Gianna is one of the more than 20,000 children living in homeless or domestic violence shelters across New York City who are in need of school supplies.

“I was like, 'How am I going to get all this stuff?'" Gianna said.

As a smile crept across her face, she continued: “Then I remembered: Operation Backpack!”

Founded by Rachel Weinstein, the vice president and chief development and communications officer of Volunteer of America, the community service effort works to make sure every child living in a New York City shelter gets the supplies they need and a new backpack to carry them.

“I was a mother who had just shopped for my own daughter when I joined Volunteers of America many years ago,” Weinstein told InsideEdition.com. “And I was touring the programs and happened to be at a family shelter when children were getting on a school bus from our shelter, and they didn’t have anything.”

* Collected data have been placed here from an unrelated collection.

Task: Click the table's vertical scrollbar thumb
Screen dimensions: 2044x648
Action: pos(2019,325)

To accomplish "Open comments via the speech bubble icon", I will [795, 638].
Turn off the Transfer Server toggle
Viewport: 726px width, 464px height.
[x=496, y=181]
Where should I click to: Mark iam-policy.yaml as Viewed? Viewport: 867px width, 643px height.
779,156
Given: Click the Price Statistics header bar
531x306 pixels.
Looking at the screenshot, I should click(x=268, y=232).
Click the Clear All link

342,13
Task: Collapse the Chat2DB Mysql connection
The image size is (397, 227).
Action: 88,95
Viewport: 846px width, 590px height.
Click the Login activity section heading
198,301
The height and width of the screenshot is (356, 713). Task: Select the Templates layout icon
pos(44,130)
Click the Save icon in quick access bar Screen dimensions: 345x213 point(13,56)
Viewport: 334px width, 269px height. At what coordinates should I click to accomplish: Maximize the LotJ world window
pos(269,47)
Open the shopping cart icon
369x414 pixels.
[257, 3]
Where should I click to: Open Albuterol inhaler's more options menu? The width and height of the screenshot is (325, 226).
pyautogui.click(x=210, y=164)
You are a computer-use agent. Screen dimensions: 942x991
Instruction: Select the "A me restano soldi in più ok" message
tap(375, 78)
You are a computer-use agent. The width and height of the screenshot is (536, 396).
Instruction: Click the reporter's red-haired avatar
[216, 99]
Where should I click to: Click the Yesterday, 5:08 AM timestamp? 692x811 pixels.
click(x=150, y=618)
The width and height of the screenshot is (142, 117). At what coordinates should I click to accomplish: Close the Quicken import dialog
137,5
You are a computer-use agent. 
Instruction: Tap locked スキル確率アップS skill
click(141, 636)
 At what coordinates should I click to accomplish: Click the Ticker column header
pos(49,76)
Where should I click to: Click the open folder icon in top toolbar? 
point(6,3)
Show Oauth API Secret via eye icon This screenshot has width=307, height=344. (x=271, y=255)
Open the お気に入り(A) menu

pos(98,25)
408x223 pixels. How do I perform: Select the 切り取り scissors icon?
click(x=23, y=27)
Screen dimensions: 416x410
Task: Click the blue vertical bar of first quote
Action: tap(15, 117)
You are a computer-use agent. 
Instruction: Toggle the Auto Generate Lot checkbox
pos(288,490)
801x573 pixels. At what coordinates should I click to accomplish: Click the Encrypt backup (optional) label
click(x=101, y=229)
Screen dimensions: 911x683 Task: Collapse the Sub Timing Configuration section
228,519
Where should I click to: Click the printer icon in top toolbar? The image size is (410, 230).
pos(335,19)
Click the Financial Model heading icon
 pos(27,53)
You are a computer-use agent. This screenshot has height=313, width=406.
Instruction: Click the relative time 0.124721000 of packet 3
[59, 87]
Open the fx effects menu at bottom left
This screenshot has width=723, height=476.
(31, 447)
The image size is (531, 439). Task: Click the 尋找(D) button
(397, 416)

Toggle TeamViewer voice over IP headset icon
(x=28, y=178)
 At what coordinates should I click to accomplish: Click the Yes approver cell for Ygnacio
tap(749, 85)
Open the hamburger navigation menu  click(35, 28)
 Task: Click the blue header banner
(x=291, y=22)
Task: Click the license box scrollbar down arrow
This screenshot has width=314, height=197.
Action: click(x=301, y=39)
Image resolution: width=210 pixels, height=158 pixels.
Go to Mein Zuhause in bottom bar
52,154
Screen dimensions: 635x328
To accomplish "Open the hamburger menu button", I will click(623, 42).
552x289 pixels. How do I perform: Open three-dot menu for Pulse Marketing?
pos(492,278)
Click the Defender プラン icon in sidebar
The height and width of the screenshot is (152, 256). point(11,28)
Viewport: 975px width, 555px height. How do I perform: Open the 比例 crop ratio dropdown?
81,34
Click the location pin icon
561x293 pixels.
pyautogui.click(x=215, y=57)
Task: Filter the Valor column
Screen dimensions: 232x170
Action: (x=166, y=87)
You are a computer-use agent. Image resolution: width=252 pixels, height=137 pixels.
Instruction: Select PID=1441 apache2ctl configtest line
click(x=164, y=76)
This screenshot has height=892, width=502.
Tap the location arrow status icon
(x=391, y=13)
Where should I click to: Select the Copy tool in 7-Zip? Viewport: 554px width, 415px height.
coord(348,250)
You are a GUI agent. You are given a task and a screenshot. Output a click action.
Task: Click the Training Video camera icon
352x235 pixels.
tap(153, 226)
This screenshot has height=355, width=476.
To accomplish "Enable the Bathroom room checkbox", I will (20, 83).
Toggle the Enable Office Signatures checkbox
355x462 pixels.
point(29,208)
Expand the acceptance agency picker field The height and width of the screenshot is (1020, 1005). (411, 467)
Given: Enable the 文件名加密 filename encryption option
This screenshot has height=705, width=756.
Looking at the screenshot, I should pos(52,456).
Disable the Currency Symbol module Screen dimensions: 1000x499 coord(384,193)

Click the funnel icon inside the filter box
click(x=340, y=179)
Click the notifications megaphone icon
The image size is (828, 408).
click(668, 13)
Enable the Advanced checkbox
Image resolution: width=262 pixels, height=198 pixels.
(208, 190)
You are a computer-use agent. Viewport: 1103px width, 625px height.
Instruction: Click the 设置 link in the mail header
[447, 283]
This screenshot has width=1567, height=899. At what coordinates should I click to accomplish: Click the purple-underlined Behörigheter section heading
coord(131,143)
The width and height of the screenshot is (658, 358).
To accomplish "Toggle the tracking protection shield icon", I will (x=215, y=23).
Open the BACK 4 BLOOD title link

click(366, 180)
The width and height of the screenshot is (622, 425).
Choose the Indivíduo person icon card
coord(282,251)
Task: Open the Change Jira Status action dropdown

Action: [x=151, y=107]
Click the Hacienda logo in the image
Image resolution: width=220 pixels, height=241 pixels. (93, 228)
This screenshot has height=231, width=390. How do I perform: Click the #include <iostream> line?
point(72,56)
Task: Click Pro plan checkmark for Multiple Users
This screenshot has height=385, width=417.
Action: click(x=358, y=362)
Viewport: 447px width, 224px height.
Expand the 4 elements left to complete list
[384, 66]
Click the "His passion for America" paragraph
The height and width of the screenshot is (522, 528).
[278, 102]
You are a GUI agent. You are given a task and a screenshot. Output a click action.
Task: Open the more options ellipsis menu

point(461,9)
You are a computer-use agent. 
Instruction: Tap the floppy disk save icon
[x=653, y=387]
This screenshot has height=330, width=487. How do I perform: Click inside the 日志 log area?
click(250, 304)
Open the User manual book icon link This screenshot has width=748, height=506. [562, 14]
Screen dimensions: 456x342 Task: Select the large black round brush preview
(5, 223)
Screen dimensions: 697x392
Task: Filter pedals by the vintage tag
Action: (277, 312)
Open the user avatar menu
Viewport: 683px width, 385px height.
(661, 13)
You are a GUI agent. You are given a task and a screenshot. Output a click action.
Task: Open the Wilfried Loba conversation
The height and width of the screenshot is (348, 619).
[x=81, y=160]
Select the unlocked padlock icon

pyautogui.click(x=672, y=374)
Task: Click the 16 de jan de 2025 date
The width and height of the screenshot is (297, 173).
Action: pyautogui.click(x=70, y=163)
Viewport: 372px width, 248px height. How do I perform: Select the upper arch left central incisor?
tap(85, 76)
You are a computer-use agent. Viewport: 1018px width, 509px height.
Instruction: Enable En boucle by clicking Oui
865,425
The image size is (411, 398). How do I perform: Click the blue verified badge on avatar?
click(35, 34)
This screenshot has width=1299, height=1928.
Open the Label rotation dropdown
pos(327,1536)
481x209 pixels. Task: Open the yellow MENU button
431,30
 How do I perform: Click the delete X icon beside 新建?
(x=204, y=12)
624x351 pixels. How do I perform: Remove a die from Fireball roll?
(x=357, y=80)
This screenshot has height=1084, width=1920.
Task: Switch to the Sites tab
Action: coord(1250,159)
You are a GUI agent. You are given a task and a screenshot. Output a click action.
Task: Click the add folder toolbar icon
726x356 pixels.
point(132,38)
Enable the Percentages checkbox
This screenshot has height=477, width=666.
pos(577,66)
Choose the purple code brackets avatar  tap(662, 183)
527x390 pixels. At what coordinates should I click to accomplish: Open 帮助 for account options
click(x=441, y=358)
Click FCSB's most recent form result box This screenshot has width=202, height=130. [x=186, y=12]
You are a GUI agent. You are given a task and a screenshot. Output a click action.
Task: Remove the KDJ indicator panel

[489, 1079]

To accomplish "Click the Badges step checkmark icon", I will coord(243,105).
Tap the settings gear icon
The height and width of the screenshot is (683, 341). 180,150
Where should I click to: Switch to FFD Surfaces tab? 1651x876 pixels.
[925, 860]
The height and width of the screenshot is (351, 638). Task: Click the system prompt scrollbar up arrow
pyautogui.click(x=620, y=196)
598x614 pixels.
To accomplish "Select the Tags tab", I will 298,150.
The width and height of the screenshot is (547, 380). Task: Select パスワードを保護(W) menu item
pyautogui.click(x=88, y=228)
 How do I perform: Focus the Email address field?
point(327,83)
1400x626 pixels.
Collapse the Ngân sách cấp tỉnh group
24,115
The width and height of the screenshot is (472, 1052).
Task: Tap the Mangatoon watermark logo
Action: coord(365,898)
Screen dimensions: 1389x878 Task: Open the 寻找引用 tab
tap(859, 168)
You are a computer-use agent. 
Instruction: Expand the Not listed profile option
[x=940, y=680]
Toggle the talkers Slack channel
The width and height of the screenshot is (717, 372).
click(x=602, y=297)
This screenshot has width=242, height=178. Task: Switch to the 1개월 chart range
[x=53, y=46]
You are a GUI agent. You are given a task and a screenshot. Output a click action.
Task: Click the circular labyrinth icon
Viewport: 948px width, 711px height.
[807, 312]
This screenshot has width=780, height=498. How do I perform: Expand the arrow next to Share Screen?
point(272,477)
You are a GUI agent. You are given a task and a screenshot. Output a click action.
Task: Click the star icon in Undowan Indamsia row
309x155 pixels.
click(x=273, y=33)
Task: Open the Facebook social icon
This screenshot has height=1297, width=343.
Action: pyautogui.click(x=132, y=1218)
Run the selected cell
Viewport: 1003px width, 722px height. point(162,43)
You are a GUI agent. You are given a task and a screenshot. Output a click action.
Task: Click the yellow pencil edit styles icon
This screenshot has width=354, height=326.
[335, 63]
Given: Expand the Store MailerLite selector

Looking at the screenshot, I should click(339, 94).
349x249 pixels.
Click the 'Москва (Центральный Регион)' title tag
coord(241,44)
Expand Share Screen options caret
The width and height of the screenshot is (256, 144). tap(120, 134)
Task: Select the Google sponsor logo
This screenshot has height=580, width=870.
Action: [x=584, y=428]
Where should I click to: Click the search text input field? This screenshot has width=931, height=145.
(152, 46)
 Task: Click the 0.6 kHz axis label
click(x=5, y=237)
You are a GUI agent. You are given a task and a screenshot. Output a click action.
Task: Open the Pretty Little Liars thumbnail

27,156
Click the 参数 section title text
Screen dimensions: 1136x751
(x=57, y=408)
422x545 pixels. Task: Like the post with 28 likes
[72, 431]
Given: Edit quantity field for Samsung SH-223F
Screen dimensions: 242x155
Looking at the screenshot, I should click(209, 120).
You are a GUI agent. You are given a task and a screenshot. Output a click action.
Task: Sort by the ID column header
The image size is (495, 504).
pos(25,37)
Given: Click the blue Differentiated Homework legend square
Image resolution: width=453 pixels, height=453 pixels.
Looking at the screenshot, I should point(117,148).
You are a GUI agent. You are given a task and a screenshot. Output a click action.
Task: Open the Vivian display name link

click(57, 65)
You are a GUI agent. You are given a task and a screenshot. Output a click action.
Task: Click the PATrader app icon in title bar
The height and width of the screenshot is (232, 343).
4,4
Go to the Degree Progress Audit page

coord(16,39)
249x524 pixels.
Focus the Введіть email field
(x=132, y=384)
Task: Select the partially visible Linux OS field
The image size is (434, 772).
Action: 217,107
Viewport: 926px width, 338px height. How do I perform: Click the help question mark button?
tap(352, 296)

She watched, feeling helpless and devastated at the prospect of so many children going to school empty-handed.

“They didn’t have a pencil among them,” she said. “And I had just shopped for my own daughter without thinking twice about getting her everything brand new and beautiful. And so, it was pretty agonizing for me.”

So in 2002, Weinstein founded what would become Operation Backpack.

“These children need to feel really good about themselves and about going to school and feeling like all the other kids, so we want them to have the same quality supplies that their classmates will have,” Weinstein said.

Nearly 200 volunteers came together Thursday at a Manhattan office building to sort through and fill thousands of backpacks for Operation Backpack’s 14th year. About 240 shelters across the city requested assistance in supplying their children with the tools needed to thrive.

“We want them to get into their hands before school starts so they have time to get excited about school and it just relieves them and their families of stress, of worrying about where they’re going to get supplies,” she said.

Each backpack was filled with grade-appropriate supplies determined by examining lists from at least 30 different schools, Weinstein said.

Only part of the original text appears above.